そのため、住宅の入居者様だけではなく、店舗を営む事業者さんに対しても支援が厚くなるのは間違いありません。

この辺りも調べ、まずは「行政の支援策を活用してみてください」と借主サイドにアドバイスをするのが賢い選択です。

また、家賃収入が減った大家さん側にも、税金の支払い猶予の措置などが予定されているので、こちらも検討しましょう。

減免するならしっかりプランを決めてから

最後に、どうしても借主サイドからの家賃の減免を検討しなければいけない時には、コロナ禍の収束後に、①どのような再建プランで家賃の減額分を戻してくれるのか②延納分はいつ返してくれるのか③延滞金の考え方はどうなるのか④この機会に変動賃料に切り替えるのかなど、しっかりしたプランを決めておくようにします。

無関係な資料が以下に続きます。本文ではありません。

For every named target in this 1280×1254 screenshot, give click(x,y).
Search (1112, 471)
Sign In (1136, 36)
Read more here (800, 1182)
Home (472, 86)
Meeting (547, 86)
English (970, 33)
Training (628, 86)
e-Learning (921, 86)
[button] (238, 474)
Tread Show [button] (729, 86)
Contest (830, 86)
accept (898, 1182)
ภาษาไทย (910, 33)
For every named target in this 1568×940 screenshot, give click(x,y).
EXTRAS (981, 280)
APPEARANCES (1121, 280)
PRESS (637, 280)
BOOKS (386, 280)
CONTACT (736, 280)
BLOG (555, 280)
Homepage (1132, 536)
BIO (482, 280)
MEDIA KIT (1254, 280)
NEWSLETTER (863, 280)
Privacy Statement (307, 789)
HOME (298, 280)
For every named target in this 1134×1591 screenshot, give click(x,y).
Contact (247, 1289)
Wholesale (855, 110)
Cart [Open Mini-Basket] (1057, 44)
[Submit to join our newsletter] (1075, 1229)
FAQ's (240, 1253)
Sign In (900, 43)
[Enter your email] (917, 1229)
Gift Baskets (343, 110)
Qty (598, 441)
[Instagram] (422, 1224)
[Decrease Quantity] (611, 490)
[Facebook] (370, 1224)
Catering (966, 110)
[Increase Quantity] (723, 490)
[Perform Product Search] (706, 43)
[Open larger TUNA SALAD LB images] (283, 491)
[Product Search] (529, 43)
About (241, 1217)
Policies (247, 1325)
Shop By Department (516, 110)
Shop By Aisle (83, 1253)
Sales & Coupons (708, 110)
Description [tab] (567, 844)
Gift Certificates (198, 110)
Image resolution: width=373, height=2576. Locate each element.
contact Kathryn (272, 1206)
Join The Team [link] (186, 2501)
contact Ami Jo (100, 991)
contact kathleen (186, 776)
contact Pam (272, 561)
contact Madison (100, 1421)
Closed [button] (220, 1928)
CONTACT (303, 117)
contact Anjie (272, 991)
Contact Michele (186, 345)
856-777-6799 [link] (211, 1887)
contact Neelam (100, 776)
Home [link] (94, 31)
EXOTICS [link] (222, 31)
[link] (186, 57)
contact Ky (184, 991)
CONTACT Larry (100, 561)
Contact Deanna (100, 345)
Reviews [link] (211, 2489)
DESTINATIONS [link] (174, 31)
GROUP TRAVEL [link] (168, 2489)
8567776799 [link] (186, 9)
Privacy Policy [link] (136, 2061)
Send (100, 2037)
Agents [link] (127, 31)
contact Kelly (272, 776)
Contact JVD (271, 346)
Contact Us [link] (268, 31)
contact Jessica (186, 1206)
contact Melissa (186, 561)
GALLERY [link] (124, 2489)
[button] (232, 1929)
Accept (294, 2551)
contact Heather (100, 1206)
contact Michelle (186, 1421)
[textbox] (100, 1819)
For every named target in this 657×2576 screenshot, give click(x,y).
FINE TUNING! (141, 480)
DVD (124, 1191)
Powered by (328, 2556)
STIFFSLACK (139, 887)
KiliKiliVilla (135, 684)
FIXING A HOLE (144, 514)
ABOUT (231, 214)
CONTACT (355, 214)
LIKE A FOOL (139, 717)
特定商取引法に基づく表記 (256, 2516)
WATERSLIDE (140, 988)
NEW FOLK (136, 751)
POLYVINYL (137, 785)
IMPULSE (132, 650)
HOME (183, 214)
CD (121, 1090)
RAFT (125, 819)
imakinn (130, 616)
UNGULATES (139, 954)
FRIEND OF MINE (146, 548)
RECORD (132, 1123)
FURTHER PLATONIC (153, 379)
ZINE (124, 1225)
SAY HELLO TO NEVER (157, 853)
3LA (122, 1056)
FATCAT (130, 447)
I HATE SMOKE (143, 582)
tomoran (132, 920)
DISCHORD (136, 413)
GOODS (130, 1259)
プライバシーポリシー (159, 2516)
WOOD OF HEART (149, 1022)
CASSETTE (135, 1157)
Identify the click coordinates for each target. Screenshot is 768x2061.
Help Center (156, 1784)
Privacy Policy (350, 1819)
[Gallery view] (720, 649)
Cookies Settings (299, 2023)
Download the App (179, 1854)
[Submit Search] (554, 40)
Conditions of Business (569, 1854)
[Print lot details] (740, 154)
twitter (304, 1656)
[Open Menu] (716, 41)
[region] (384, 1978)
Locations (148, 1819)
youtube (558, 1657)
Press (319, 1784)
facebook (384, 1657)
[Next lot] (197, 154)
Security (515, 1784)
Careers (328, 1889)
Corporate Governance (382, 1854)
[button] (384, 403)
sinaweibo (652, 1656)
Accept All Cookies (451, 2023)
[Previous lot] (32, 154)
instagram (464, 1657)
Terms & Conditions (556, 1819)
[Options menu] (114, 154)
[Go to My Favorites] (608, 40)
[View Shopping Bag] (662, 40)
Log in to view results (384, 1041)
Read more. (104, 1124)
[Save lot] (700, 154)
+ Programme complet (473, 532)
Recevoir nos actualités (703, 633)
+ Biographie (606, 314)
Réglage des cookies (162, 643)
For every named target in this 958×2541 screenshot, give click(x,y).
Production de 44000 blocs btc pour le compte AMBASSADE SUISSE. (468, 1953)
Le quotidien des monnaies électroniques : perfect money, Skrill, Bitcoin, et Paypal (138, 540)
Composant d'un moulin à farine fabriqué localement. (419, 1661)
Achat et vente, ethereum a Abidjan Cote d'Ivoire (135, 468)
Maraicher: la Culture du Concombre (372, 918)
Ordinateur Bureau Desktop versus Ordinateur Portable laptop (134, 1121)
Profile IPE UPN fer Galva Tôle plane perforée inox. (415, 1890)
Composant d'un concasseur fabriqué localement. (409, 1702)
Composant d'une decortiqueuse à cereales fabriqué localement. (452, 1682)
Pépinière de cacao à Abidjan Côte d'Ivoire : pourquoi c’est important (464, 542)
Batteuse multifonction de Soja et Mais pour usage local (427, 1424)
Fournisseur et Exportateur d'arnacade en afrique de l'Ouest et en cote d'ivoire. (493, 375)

そして、必ず口頭ではなく文書で内容(支払い猶予期間・支払い返済の予定月・月々の返済金額など)を明記し、先方から承諾のサインをもらうようにしましょう。

仮に、減免期間が過ぎても支払いが困難な場合は退去することにも同意して頂く必要があります。

もしも裁判になると、最悪の場合は大家さんが1年分くらいの費用負担を被ってしまう可能性があるからです。